What this task involves:
Leave out the pictures and restate the rest of the data exactly.

Source information Start Marker

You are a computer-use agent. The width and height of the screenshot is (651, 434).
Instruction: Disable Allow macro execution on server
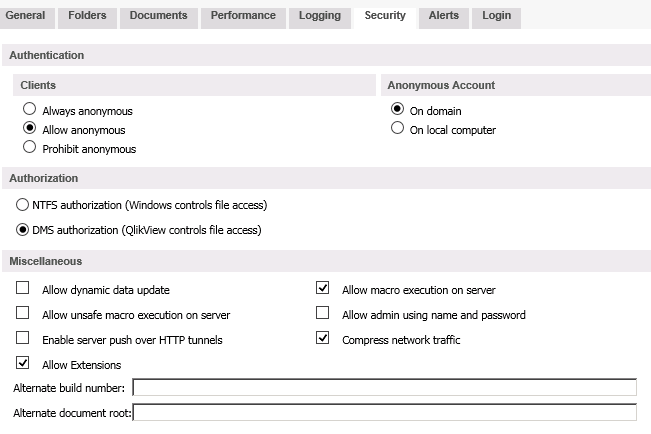pyautogui.click(x=322, y=289)
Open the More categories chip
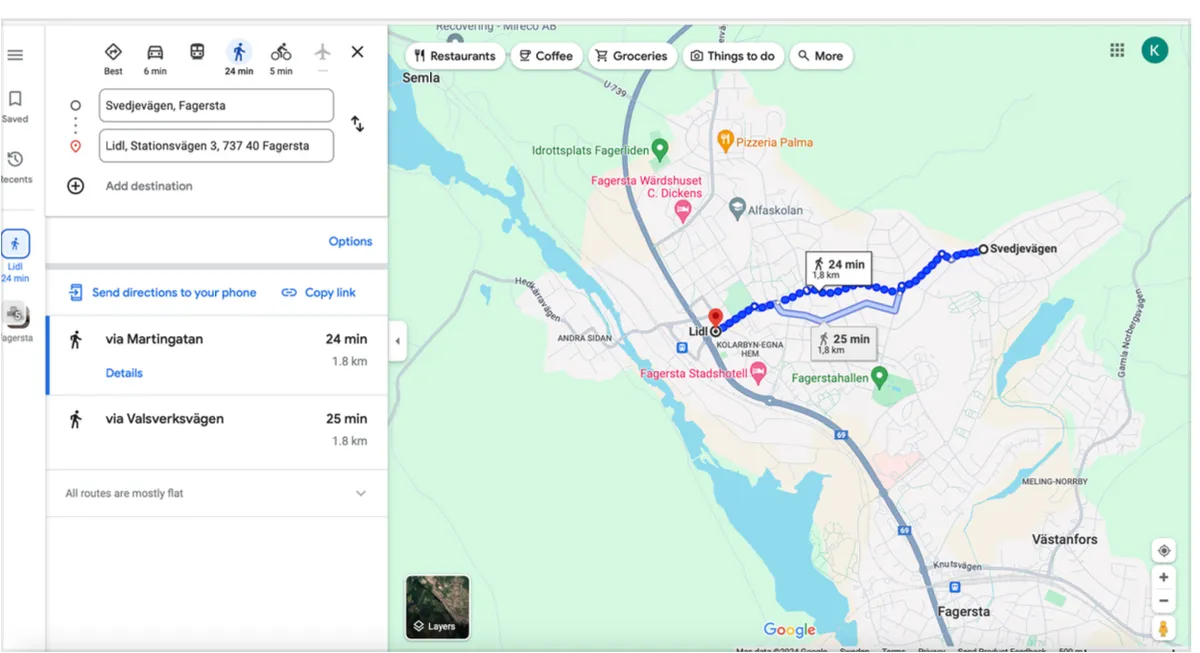 pyautogui.click(x=819, y=56)
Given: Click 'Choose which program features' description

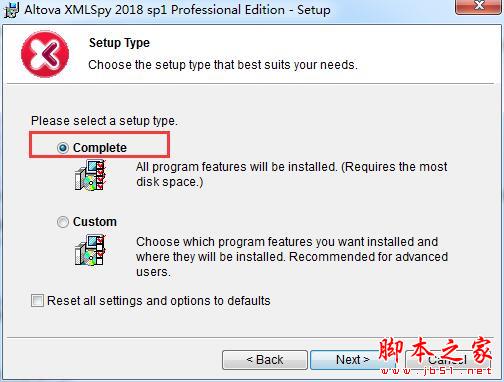Looking at the screenshot, I should point(292,257).
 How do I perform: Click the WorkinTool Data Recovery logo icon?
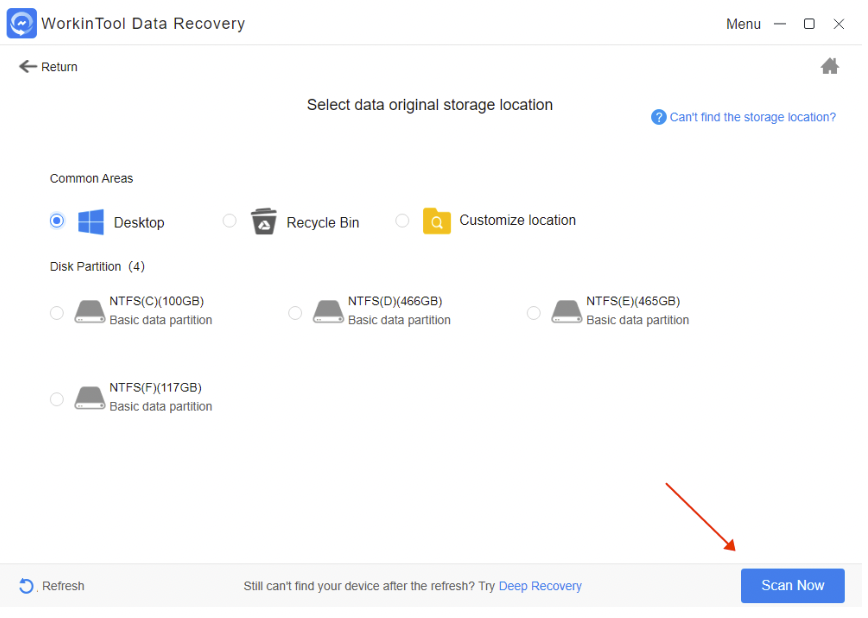coord(21,23)
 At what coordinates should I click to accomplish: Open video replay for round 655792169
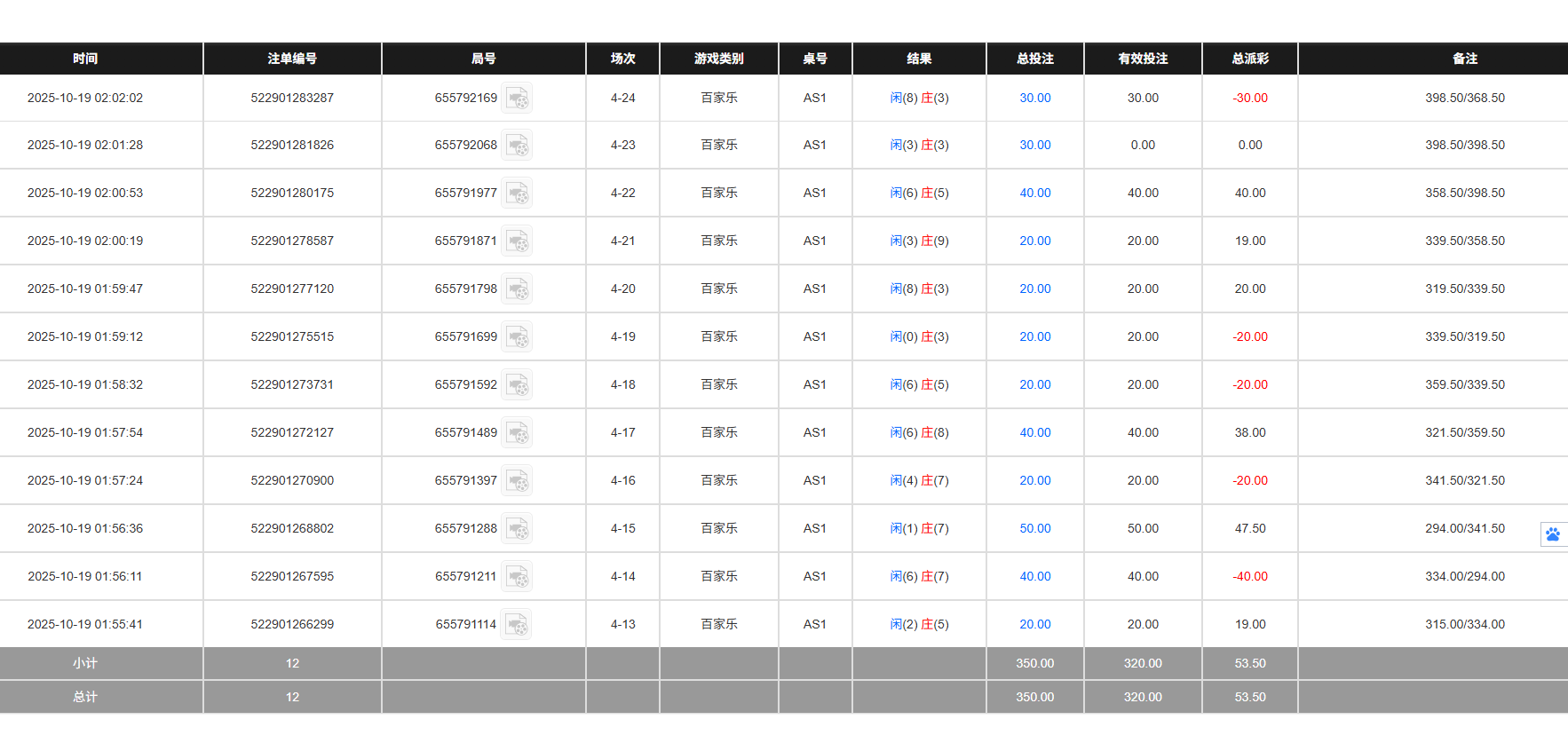pyautogui.click(x=518, y=98)
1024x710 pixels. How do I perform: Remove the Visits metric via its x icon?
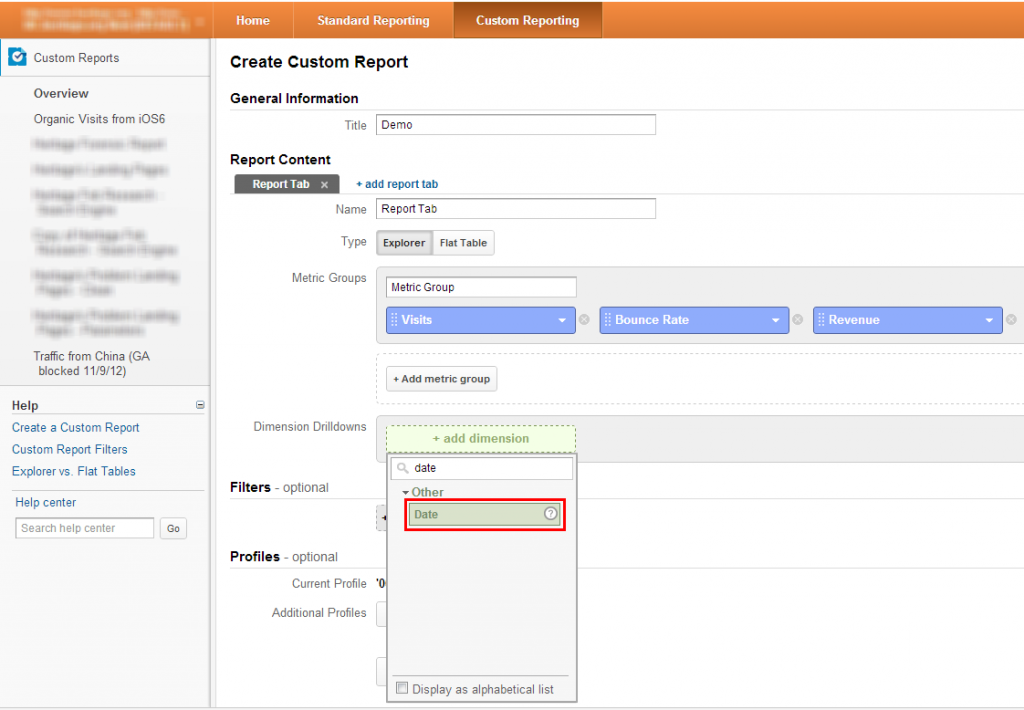coord(584,320)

Source information End Marker

Reply:
You are a computer-use agent. The width and height of the screenshot is (651, 434).
Instruction: Disable Allow macro execution on server
pyautogui.click(x=322, y=289)
Open the More categories chip
 pyautogui.click(x=819, y=56)
Given: Click 'Choose which program features' description

Looking at the screenshot, I should point(292,257).
 How do I perform: Click the WorkinTool Data Recovery logo icon?
coord(21,23)
 At what coordinates should I click to accomplish: Open video replay for round 655792169
pyautogui.click(x=518, y=98)
1024x710 pixels. How do I perform: Remove the Visits metric via its x icon?
coord(584,320)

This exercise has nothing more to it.